But sometimes the health nut in you just wants to push the limits.

Last week I soaked a cup of tiny white baby lima beans in water, planning to cook them into a curry some time during the week. But one day passed, then two, and I hadn’t come up with the inspiration I needed to use them up.

Bean and Oats Dosa

Meanwhile, I’d started to crave dosas and as I drove home from work the other evening and made a mental note to soak rice and lentils overnight, I remembered those beans. Why not, I thought?

But I’d still have to soak the rice, and even soaked in my parboiled style the rice needs at least two hours’ time. But oats, of course, need no soaking time, and I love their fresh, clean taste in just about anything. So why not dosas?

Bean and Oats Dosas it was for dinner, and delicious they were. I made them prettier and tastier by adding a handful of chopped coriander leaves, some curry leaves, and some green chillies, all of which gave them that lovely emerald hue. We polished them off my favorite way: with some green coriander-coconut chutney (although Desi prefers sambar with his dosa. Well, sometimes I get to do things my way.)

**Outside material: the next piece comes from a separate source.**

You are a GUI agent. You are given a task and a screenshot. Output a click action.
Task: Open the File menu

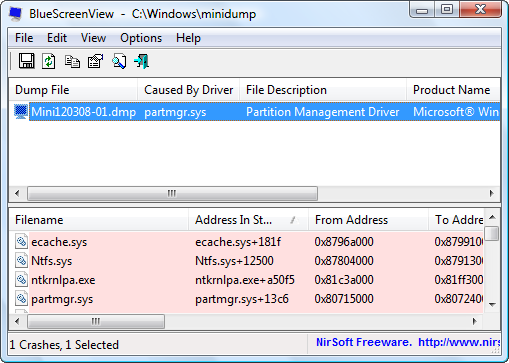coord(24,38)
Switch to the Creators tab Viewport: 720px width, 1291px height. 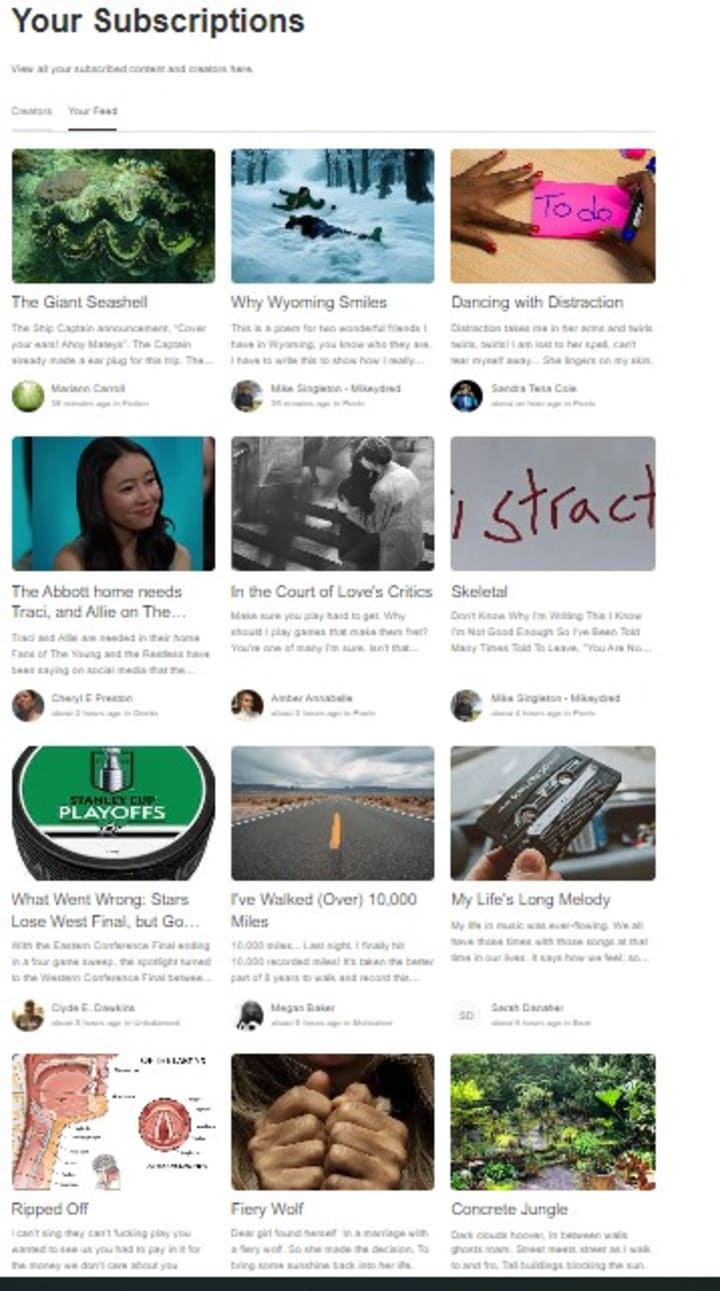click(x=31, y=111)
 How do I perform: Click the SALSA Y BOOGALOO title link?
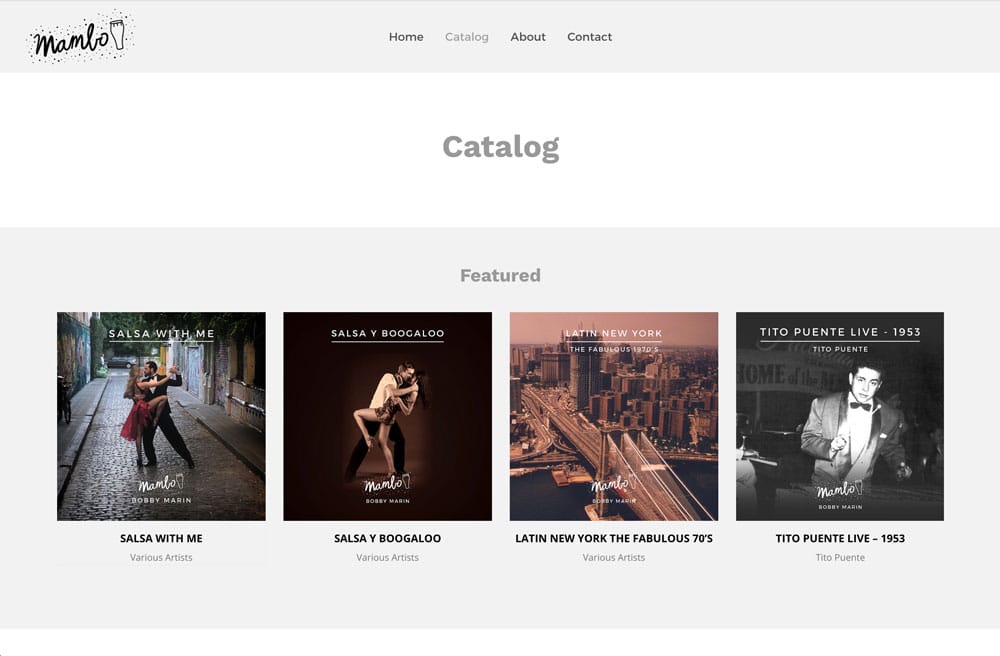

Here’s the recipe. Hope everyone’s having a great weekend!

Bean and Oats Dosa


Bean and Oats Dosa
Cook time
Total time
Recipe type: Bread
Cuisine: Indian
  • 1 cup baby lima beans (cover with about 3 inches with water and soak at least overnight)
  • 1 cup rolled oats
  • ½ cup chopped coriander leaves
  • 2 green chillies, chopped
  • 10-12 curry leaves
  • ½-inch piece of ginger, chopped
  • Salt to taste
  1. Put all the ingredients in a blender or a dosa grinder and blend with enough water till you have a runny and smooth batter. The batter should be runnier than a pancake batter, but thick enough to coat the back of a spoon.
  2. Heat a cast-iron or non-stick griddle.
  3. Using a rounded ladle, pour about ¼ cup of the dosa batter in the center of the griddle. Quickly, using the rounded bottom of the ladle, start spreading the batter outward from the center in a spiralling design, until you have a dosa about 6-7 inches in diameter.
  4. You can pour a few drops of oil around the dosa's edge to make it crispier, or just spray with some non-stick cooking spray.
  5. When the underside is golden-brown, flip over and cook another minute or two.
  6. Serve hot with chutney.
(C) All recipes and photographs copyright of Holy Cow! Vegan Recipes.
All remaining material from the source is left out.